Politechnika gra dobrze, ale jej gwiazdy się leczą

Jestem bardzo zadowolony z tego ostatniego sprawdzianu - mówił trener Politechniki Poznań Wojciech Krajewski. Za tydzień jego zespół rozpocznie walkę o awans do ekstraklasy

Poznań długo czeka na powrót do grona najlepszych drużyn i nawiązania do tradycji dawnego Lecha - wielokrotnego mistrza Polski. Być może stanie się to już po tym sezonie - Politechnika Poznań jest jednym z faworytów do awansu. Nawet grając w niepełnym składzie w Gniewkowie i Toruniu, spisała się bardzo dobrze.

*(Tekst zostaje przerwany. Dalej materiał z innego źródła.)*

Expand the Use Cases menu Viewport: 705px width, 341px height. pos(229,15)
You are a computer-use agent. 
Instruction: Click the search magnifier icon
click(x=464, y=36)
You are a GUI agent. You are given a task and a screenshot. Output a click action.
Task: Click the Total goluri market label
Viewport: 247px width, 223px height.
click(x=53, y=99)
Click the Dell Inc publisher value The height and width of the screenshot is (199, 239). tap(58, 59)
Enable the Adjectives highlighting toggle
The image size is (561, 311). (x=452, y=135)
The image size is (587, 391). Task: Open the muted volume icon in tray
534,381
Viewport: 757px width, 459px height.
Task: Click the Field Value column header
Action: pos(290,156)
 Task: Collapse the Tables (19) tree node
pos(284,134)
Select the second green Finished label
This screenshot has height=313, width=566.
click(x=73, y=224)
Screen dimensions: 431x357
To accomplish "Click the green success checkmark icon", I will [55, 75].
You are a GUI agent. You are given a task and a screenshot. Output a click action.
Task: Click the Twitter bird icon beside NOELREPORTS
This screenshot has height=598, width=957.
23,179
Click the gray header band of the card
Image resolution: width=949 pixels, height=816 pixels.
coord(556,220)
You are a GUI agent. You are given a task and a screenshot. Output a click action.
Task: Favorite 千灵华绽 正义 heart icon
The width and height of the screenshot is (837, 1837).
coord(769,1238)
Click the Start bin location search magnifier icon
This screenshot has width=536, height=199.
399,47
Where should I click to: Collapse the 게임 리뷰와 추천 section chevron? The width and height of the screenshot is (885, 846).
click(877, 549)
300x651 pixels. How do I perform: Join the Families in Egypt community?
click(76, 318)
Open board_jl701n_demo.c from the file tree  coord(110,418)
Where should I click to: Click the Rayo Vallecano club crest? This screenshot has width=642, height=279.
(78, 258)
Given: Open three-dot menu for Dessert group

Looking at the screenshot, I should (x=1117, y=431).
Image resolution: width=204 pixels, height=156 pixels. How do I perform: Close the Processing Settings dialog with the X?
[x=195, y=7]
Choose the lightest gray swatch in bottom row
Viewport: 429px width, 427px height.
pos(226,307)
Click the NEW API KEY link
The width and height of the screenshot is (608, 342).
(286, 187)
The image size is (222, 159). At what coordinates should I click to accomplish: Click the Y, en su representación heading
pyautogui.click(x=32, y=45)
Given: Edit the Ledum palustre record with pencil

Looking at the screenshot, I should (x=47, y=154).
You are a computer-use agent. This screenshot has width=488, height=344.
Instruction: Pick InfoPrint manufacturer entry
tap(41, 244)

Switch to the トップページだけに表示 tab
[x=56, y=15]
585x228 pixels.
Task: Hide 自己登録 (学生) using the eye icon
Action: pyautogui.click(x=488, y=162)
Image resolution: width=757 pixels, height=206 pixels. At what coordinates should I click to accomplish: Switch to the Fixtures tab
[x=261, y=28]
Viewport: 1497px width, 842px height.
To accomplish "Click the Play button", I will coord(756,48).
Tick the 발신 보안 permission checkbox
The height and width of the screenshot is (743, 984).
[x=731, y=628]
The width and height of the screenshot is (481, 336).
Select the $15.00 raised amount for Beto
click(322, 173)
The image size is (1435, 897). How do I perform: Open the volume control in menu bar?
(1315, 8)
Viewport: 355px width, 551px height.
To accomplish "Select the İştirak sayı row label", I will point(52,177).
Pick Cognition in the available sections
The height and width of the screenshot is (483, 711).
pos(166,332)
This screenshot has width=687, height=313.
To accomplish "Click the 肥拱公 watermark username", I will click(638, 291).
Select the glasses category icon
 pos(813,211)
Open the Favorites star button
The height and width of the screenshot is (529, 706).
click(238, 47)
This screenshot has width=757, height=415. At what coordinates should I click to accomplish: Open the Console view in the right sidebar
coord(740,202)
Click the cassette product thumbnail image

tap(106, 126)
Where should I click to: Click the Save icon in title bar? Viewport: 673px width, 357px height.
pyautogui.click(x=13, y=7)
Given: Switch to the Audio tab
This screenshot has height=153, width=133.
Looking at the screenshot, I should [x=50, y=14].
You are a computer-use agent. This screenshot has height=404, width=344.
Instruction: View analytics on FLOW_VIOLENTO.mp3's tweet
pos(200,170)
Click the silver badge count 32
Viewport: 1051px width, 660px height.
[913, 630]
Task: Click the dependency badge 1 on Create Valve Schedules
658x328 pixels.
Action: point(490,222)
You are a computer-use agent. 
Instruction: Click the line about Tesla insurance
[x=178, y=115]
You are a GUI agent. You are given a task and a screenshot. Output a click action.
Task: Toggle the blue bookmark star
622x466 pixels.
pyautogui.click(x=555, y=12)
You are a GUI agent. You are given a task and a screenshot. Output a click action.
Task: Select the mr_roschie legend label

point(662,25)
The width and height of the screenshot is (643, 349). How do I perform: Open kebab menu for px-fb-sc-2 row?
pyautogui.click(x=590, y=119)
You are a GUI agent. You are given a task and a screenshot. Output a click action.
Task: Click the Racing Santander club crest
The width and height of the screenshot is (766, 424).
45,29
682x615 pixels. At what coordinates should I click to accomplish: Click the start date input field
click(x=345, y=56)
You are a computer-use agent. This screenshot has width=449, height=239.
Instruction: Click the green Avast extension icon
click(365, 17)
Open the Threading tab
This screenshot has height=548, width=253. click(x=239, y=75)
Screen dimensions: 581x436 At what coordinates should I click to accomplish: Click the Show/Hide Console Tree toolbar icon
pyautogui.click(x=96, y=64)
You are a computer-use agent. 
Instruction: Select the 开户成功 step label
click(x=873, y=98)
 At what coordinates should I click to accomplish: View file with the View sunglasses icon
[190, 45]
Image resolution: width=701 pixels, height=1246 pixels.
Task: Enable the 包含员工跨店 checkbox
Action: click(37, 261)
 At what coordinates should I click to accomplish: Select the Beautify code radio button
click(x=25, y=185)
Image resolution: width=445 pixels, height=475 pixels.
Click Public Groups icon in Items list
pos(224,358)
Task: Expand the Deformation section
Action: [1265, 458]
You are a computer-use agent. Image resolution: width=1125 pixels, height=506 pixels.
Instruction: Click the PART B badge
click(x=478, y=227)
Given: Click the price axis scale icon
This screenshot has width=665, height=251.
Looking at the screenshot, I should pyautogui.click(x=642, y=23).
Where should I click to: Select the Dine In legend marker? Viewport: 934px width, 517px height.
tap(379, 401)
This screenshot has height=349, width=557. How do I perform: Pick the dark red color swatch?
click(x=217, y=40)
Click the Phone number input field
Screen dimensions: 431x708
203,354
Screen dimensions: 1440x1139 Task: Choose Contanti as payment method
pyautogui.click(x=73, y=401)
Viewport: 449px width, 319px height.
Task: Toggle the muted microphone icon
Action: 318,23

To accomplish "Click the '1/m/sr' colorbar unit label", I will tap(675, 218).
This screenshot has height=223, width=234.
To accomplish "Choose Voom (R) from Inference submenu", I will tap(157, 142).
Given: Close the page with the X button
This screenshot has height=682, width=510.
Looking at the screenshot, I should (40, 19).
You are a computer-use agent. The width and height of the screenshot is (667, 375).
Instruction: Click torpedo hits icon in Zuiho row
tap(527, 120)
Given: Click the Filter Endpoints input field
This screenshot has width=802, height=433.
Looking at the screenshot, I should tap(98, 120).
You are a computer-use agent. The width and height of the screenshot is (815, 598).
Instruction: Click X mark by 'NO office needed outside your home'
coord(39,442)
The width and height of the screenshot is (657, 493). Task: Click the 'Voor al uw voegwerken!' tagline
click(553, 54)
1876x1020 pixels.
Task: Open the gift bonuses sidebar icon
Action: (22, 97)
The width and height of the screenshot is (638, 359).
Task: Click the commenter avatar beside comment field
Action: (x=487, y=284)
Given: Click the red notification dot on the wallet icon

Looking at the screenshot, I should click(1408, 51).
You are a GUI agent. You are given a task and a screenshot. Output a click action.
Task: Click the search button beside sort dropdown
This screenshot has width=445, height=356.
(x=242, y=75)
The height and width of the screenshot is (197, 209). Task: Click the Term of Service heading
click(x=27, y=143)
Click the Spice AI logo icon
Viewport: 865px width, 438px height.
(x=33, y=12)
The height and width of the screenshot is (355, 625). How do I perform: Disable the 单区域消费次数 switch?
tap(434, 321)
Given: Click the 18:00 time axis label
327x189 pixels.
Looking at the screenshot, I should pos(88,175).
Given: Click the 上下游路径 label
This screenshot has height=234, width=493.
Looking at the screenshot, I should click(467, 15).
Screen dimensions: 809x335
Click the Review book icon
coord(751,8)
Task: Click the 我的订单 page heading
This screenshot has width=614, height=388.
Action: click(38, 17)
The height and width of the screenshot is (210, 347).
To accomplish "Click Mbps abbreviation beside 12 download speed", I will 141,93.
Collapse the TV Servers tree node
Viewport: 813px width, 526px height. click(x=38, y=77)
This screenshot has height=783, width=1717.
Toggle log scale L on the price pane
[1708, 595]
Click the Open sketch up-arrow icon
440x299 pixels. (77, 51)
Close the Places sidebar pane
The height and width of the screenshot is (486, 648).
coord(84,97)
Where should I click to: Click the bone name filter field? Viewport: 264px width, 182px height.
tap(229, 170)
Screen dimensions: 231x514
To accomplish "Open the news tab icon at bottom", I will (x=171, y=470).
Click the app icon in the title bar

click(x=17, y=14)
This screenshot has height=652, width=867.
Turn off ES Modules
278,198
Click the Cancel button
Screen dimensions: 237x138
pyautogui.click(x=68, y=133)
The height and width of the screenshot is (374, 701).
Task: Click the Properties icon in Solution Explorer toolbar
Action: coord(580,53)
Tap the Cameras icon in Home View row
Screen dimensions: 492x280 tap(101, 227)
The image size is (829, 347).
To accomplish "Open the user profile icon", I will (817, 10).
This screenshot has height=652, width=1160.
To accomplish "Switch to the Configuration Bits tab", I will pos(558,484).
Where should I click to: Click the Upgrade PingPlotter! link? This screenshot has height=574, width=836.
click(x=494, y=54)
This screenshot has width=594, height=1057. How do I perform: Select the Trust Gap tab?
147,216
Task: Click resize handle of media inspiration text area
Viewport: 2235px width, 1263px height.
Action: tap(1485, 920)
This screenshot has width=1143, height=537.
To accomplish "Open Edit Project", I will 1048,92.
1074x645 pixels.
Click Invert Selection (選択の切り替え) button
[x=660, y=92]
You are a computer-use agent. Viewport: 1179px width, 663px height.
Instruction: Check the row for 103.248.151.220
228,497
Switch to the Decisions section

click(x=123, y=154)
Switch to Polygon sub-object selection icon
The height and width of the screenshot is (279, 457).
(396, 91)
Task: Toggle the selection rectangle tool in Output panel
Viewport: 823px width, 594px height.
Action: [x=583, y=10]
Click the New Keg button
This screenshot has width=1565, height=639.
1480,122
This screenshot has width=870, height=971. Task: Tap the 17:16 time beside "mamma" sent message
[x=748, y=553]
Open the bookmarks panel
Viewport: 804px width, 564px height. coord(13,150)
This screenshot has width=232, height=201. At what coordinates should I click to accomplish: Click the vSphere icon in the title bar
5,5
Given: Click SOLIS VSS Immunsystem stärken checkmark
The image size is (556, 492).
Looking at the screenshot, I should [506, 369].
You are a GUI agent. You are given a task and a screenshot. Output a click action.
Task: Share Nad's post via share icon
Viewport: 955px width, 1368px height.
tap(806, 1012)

W Memoriale Wojtka Michniewicza w poznańskiej drużynie nie wystąpili m.in. zagrypiony Paweł Wiekiera i rozgrywający Marcin Stokłosa, który narzeka na niegroźny uraz i dopiero we wtorek wznowi treningi. Także Joe McNaull nieszczęśliwie upadł w sobotnim meczu z Wózkami Pruszków i z uwagi na bóle barku w niedzielę dostał wolne.

W piątkowym spotkaniu poznaniacy pokonali drugoligowy Bonduelle Gniewkowo 70:63. Bardzo dobrze wypadł Stanisław Prus, który dopiero wznowił treningi po wyleczeniu kontuzji. Także nowy gracz Politechniki Grzegorz Radwan może być pewny miejsca w podstawowej piątce.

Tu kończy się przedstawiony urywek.